La luminosa Rebecca Marder, fulcro e cuore pulsante del film (come esplicitato anche nel titolo) è il grande pregio e, allo stesso tempo, il grande difetto di questo lungometraggio: a volte la regista-attrice la lascia sovraesporsi in faccine, smorfiette, urletti, una sorta di estremizzazione di una femminilità, di una sensualità giovanile, di una esuberanza innata che diventa inverosimile, forzata ai limiti della credibilità, spinta fino a diventare antipatica.

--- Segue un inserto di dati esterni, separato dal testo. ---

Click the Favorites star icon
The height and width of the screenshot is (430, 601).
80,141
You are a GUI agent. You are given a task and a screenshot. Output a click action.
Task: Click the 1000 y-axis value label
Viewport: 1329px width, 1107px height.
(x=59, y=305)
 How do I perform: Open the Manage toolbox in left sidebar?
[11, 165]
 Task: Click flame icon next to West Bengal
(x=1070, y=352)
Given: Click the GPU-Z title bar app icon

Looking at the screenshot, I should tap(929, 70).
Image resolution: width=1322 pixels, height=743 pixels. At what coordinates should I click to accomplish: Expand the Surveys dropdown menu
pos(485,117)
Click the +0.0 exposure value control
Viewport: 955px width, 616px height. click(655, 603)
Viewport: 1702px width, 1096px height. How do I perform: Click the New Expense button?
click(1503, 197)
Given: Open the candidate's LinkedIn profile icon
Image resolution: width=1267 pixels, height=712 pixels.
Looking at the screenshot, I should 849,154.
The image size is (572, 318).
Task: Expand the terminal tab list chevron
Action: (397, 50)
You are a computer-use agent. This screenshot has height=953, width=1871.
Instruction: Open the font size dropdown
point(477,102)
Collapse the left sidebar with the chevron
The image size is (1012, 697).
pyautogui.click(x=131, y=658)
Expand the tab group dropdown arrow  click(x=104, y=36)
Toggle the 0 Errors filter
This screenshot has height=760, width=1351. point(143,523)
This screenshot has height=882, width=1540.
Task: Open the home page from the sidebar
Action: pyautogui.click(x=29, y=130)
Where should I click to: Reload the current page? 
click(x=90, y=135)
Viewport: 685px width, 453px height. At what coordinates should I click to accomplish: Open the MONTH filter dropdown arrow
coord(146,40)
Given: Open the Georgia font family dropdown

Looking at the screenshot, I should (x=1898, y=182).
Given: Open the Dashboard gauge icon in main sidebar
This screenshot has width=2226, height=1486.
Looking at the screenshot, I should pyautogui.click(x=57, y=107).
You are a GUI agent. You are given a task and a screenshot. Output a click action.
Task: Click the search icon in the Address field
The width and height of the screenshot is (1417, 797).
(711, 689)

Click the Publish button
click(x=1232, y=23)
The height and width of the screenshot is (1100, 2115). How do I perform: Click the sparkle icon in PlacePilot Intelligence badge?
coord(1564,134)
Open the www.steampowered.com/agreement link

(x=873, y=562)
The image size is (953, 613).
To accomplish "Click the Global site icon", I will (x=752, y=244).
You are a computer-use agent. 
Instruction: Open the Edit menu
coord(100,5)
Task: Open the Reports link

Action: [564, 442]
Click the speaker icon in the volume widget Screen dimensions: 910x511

Bellissima la scena in cui Igor, affaticato suonatore di flauto traverso, con un coup de thêatre, alle prove dell’orchestra inizia a suonare le note di “Que reste-t-il de nos amours” di Charles Trenet, del 1942 travolgendo i colleghi musici e gli spettatori.
Cast & Credits
Une jeune fille qui va bien – Regia e sceneggiatura: Sandrine Kiberlain; fotografia: Guillaume Schiffman; montaggio: François Gédigier; musica: Patrick Desremaux Marc Marder; scenografia: Katia Wyszkop; interpreti: Rebecca Marder (Irène), André Marcon (André), Anthony Bajon (Igor), Françoise Widhoff (Marceline), India Hair (Viviane), Florence Viala (Josiane), Ben Attal (Jo), Cyril Metzger (Jacques), Jean Chevalier (Gilbert), Lucie Gallo (Sylvie); produzione: Christine De Jekel, Olivier Delbosc per E.D.I Films, France 3 Cinéma, Curiosa Films; origine: Francia, 2021; durata: 98′.